SELECTION =
⁂

Charles Pearson, who is looking for work, said that he supports a hike in the minimum wage.

"I think that it's a good idea because try living off of $9 an hour. It's hard just to live off of $9 an hour, if your rent is $600 or $700 a month," Pearson said.

Chad Hale, the head of the Georgia Avenue Community Ministry, says its workers make at least $11 an hour -- well above the current federal minimum wage of $7.25.
"I would like to see it raised because I don't think that the lowest wages have kept up over the years. Workers have gotten further and further behind," said Hale.

But Hale acknowledges a potential risk.

"That causes me some mixed emotions because I don't want to see other people put out of work," Hale said.

That's the challenge faced by President Obama as he calls for raising the minimum wage to $9 an hour.

"Even with the tax relief we've put in place, a family with two kids that earns the minimum wage still lives below the poverty line. That's wrong," President Obama said on Tuesday.

But Kyle Jackson, the state director of the National Federation of Independent Business, warns that an increase would put more strains on small businesses.

⁂

DATA =
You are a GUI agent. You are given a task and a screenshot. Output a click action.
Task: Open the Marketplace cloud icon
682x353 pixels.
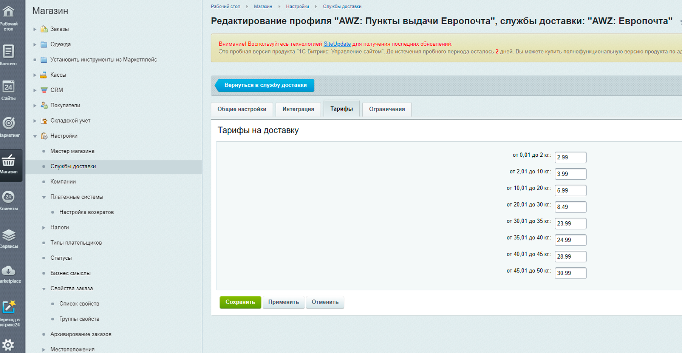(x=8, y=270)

⁂

THE TASKS =
1. Do these statements agree with the minimum wage article? Answer yes or no for each, quoting the words from the article that decide it.
(a) Hale's ministry pays its workers at least $11 an hour.
(b) President Obama is calling for a minimum wage of $10 an hour.
(c) Kyle Jackson says an increase would ease the pressure on small businesses.
2. Pick up the minimum wage article after its last sentence and add a paragraph or two.

ANSWER LIST =
1.
(a) Yes: "its workers make at least $11 an hour"
(b) No: "raising the minimum wage to $9 an hour"
(c) No: "warns that an increase would put more strains on small businesses"

2.
"If the President wants to get serious about creating jobs, he should drop this idea altogether. It's not a job creator, but it's a job killer," said Jackson.

House Speaker John Boehner also opposes a minimum wage hike.

"When you raise the police of employment, guess what happens? You get less of it. At a time when the American people are still asking the question: where are the jobs? Why would we want to make it harder for small employers to hire people," Boehner.

In addition to his call to raise the minimum wage, the President says future increases should be automatically tied to inflation.

The Obama Administration says the proposed hike would increase the wages of about 15 million low-income workers across the country.